--- start SOURCE TEXT ---

2.4 Distributed data structure for synchronized communication

In our implementation, serial steps at the beginning of the algorithm involve (a) reading a mesh and its vertex partition (after another algorithm is used to partition the mesh), (b) determining the inter-process communication network and the corresponding edge coloring, (c) determining the vertices whose gradients must be communicated, (d) constructing a data structure that facilitates a deadlock-free synchronized communication, and (e) distributing the data structure to all the processes. Steps (a)–(c), and (e) are all straightforward to implement. Below, we discuss the construction of a data structure that is used to determine the vertex gradients which are communicated to other processes and the order of the communication.

The vertex connectivity information is used to determine the list of vertices whose gradients must be communicated to other processes. For each process, a separate array with the indices of the vertices is used to denote the list. Similarly, vertices whose gradient has to be obtained from other processes is also listed using separate arrays for each process. Based on the edge coloring, an ordered list of processes is determined for each process. For a particular process, the gradient commutation should take place with other processes in that order. Since the edge coloring determines the priority of the edge communication, a local list of processes for each process that respects the same priority does not result in a deadlock. The serial steps of the algorithm are described in Algorithm 2 below.

figure b

2.5 MPI-based parallel implementation

Our detailed parallel mesh optimization algorithm based on the discussion above is presented in Algorithm 3. Every process executes the algorithm until convergence. We have used message passing interface (MPI) constructs in our C++ implementation of the parallel algorithm. Specifically, we used MPI_Allreduce() for our reduction operations and MPI_Send() and MPI_Recv() for the gradient communication. In Algorithm 3,“use reduction” is specified in parentheses for those steps for which the reduction operation is necessary. In the pseudocode, lines 1–4 obtain the data from the root process. Lines 5–11 and lines 15–23 are identical to the serial algorithm except for the use of the reduction operator whenever necessary. In lines 12–15, the computed gradient in the previous steps is communicated to neighboring processes in an orderly manner. All the steps are executed in parallel by all the processes.

--- end SOURCE TEXT ---

• **SET TASK 1**
What are the serial steps that the mesh optimization text lists at the beginning of the algorithm?

--- start DATA RECORDS ---

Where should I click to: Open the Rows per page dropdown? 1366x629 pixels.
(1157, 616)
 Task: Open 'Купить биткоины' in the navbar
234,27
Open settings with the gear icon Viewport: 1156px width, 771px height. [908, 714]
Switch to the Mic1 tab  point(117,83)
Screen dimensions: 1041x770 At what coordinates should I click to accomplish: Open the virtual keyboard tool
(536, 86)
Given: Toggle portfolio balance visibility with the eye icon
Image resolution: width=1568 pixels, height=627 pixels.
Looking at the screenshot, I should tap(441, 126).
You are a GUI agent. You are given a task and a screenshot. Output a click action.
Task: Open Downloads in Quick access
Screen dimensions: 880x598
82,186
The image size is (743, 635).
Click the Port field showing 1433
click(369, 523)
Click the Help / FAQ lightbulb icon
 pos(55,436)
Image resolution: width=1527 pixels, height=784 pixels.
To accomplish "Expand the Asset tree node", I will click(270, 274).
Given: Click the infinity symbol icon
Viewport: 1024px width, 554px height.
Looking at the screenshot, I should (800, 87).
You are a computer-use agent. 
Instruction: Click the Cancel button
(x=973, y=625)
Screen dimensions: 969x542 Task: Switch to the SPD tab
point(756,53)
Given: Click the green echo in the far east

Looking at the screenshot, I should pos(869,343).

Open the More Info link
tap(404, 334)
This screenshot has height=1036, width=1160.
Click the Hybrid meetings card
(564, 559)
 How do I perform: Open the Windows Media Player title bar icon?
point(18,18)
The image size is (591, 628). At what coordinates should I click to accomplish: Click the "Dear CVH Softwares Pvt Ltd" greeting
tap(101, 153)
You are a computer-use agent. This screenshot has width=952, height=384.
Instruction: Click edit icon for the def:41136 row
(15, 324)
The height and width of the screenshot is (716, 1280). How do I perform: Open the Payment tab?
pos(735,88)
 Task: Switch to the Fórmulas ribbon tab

--- end DATA RECORDS ---

• **SET TASK 2**
Give the lines of the listing as a JSON list of strings, one string per line and blank lines left out, starting with its first line and going on through the line with "click(369, 523)".

• **ANSWER 1**
(a) Reading a mesh and its vertex partition (after another algorithm is used to partition the mesh)
(b) Determining the inter-process communication network and the corresponding edge coloring
(c) Determining the vertices whose gradients must be communicated
(d) Constructing a data structure that facilitates a deadlock-free synchronized communication
(e) Distributing the data structure to all the processes

• **ANSWER 2**
[
  "Where should I click to: Open the Rows per page dropdown? 1366x629 pixels.",
  "(1157, 616)",
  " Task: Open 'Купить биткоины' in the navbar",
  "234,27",
  "Open settings with the gear icon Viewport: 1156px width, 771px height. [908, 714]",
  "Switch to the Mic1 tab  point(117,83)",
  "Screen dimensions: 1041x770 At what coordinates should I click to accomplish: Open the virtual keyboard tool",
  "(536, 86)",
  "Given: Toggle portfolio balance visibility with the eye icon",
  "Image resolution: width=1568 pixels, height=627 pixels.",
  "Looking at the screenshot, I should tap(441, 126).",
  "You are a GUI agent. You are given a task and a screenshot. Output a click action.",
  "Task: Open Downloads in Quick access",
  "Screen dimensions: 880x598",
  "82,186",
  "The image size is (743, 635).",
  "Click the Port field showing 1433",
  "click(369, 523)"
]